Hé...

 

 

 

 

 

 

La voiture est garée, je tourne la clef de contact et le moteur se tait. En ramassant mes clics et mes clacs éparpillés côté passager, je laisse mon regard divaguer alentour. Rien ne change ici. Et il fait beau, comme dans mes souvenirs. Pourtant j’adorais me promener dans le coin les jours de pluie. Pourquoi je me rappelle de cet endroit toujours sous le soleil ?

            Je suis devant la grille rousse –tiens, mon père a encore changé la poignée- et je sonne ; ça tinte à l’intérieur. Je m’attends à voir Clakos, le bâtard brun, arriver à fond de train en jappant. Mais rien n’arrive. J’entends juste que quelqu’un décroche le trousseau de clefs dans l’entrée et écarte le rideau de laine qui protège la porte. Au son, je visualise les gros anneaux de bois de ce rideau. Au son, je sais que c’est elle qui va m’ouvrir, les anneaux se sont entrechoqués dans un bruit sec. A travers la fenêtre de la porte, j’aperçois sa silhouette grise. Tout m’a toujours parût gris à travers ces carreaux « cathédrales ».
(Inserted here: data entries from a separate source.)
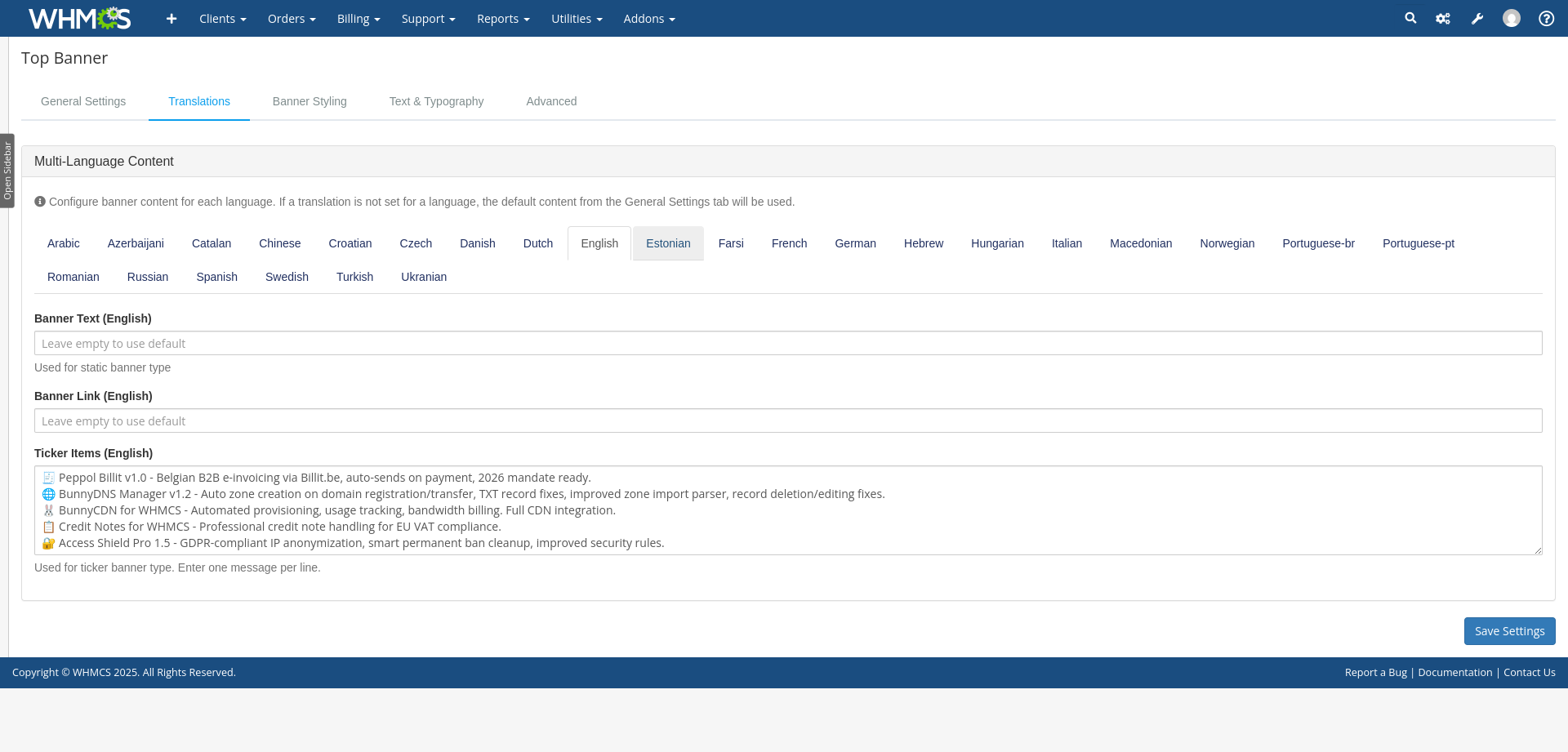Switch to the General Settings tab
This screenshot has width=1568, height=752.
[83, 101]
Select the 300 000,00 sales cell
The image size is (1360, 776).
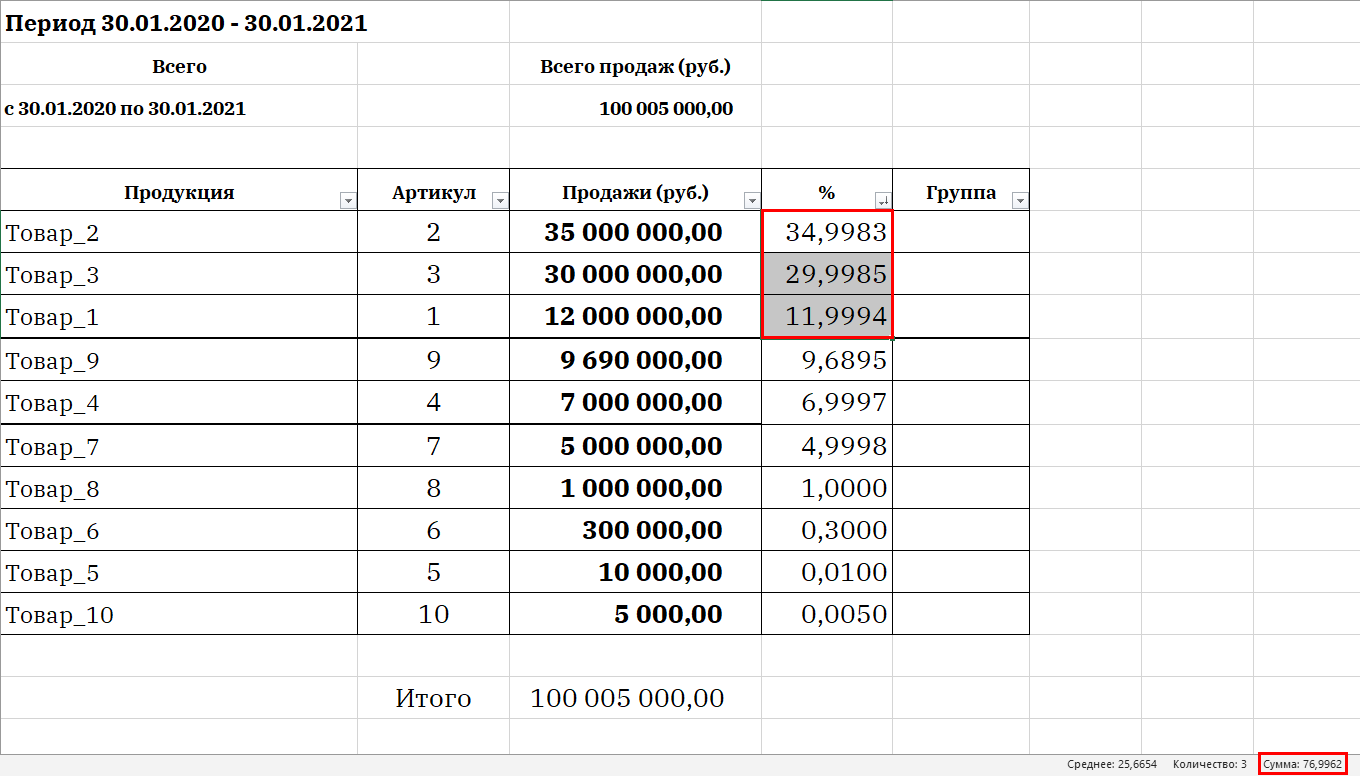[x=634, y=530]
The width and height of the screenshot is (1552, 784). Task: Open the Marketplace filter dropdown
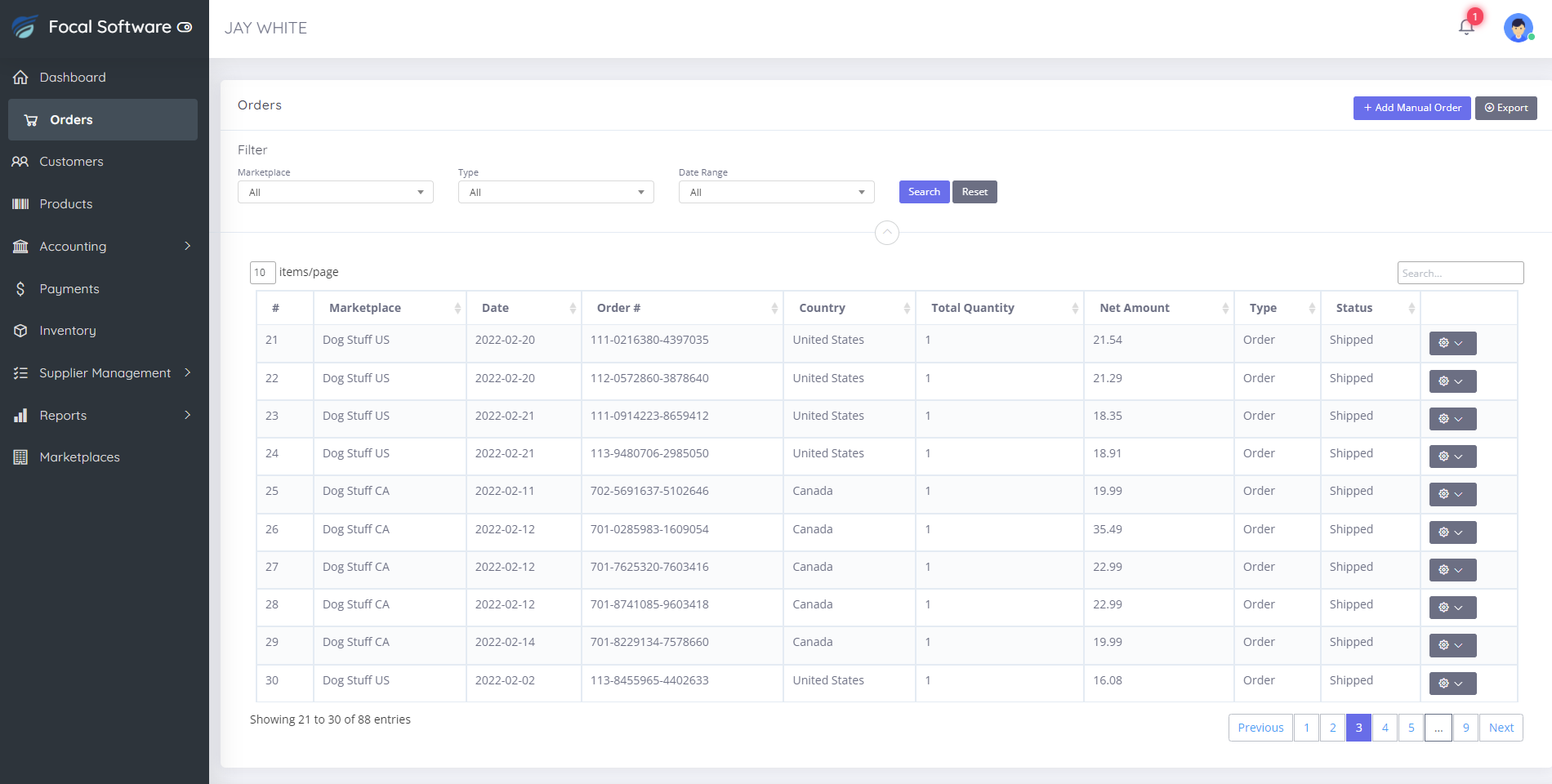tap(335, 193)
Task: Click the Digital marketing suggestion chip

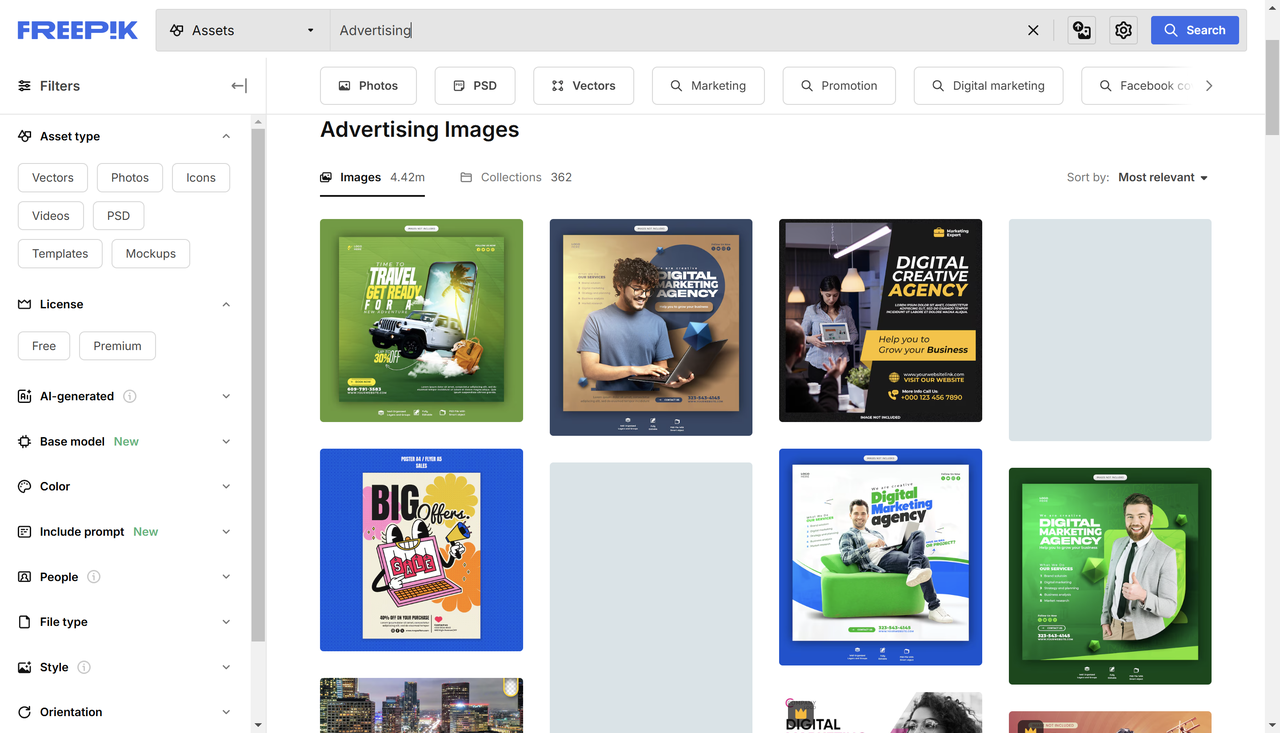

La porte s’ouvre sur elle, avec sa drôle de mine. Malgré le temps, malgré tout, malgré elle, quelque chose s’anime sous sa peau à ma vue. Elle se renfrogne, mais un coin de ses lèvres aurait envie de sourire alors qu’elle vient vers moi. J’attends de l’autre côté de la grille. Ce que je ressens ne m’étonne pas. Je savais bien que, même si je me sentais assez solide pour l’affronter, l’angoisse et l’appréhension pointeraient leurs nez de concert. Ce n’est pas un choc pour moi de me retrouver petite fille devant elle. C’est une vague de stress qui monte lentement et me rend presque nauséeuse. Et je sais qu’elle le sent. Elle a toujours eu le don de détecter les effets de son emprise sur les gens. Quatre ans après notre dernière rencontre, rien n’a changé.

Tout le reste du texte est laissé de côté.